→ **INSTRUCTION A**
From the text on clocked field-coupled circuits, reproduce the passage from "Abstract—Proper synchronization in" up to and including "a novel RS-latch.".
→ **INSTRUCTION B**
Answer these questions from the text on clocked field-coupled circuits:
(i) Which university is listed as affiliation 3?
(ii) What new circuit element does the work present?
(iii) What does the abbreviation FCN stand for?
→ **INSTRUCTION C**
Continue the text on clocked field-coupled circuits from where it stops.

→ **READING TEXT**

# Synchronization of Clocked Field-Coupled Circuits

Frank Sill Torres<sup>1,2</sup>, Marcel Walter<sup>1</sup>, Robert Wille<sup>2,3</sup>, Daniel Große<sup>1,2</sup> and Rolf Drechsler<sup>1,2</sup>
<sup>1</sup>Group of Computer Architecture, University of Bremen, Germany, <sup>2</sup>Cyber-Physical Systems, DFKI GmbH, Bremen, Germany, <sup>3</sup>Inst. of Integrated Circuits, Johannes Kepler University Linz, Austria

frasillt@uni-bremen.de, m\_walter@uni-bremen.de, robert.wille@jku.at, grosse@uni-bremen.de, drechsler@uni-bremen.de

Abstract—Proper synchronization in clocked Field-Coupled Nanocomputing (FCN) circuits is a fundamental problem. In this work, we show for the first time that global synchronicity is not a mandatory requirement in clocked FCN designs and discuss the considerable restrictions that global synchronicity presents for sequential and large-scale designs. Furthermore, we propose a solution that circumvents design restrictions due to synchronization requirements and present a novel RS-latch.

→ **DATA**
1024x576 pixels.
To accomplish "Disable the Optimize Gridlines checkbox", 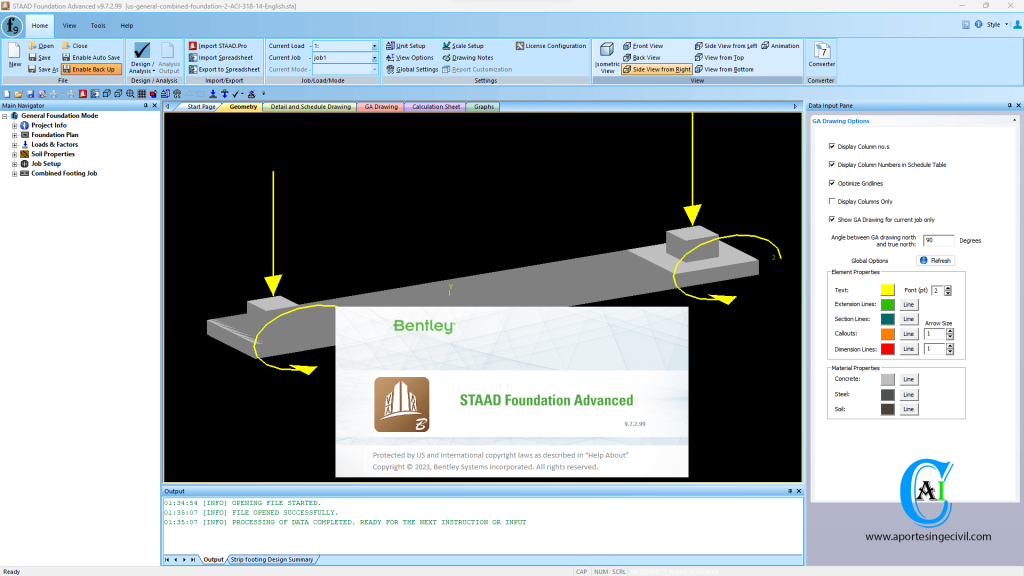I will tap(832, 183).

→ **FINAL RESULT A**
Abstract—Proper synchronization in clocked Field-Coupled Nanocomputing (FCN) circuits is a fundamental problem. In this work, we show for the first time that global synchronicity is not a mandatory requirement in clocked FCN designs and discuss the considerable restrictions that global synchronicity presents for sequential and large-scale designs. Furthermore, we propose a solution that circumvents design restrictions due to synchronization requirements and present a novel RS-latch.

→ **FINAL RESULT B**
(i) Johannes Kepler University Linz, Austria
(ii) A novel RS-latch
(iii) Field-Coupled Nanocomputing

→ **FINAL RESULT C**
#### I. INTRODUCTION

Field-Coupled Nanocomputing (FCN) offers a promising alternative to conventional circuit technologies. In FCN, computations and data transfer is realized via local fields between nanoscale devices that are arranged in patterned arrays [1]. Theoretical and experimental results indicate that FCN-based approaches have the potential to allow for systems with highest processing performance and remarkable low energy dissipation [2]. Consequently, numerous contributions on their physical realization have been made in the past, e.g. molecular quantum cellular automata (mQCA) [3], atomic quantum cellular automata (aQCA) [4] or nanomagnetic logic (NML) [5].

Clocked FCN circuits apply external clocks in order to circumvent the issue of metastability and to control the data flow. In case of mQCA and aQCA, electric clocks control the tunneling within a cell, while in NML a magnetic clock controls the switching ability of the nanomagnets. Depending on the technology, each device or cell changes during a complete clock cycle between four (mQCA, aQCA) or three (NML) different phases, i.e. a switch, a hold, a reset and a neutral phase (the latter only in case of mQCA and aQCA). For the sake of simplicity and without loss of generality, we will consider a four-phase technology in the following.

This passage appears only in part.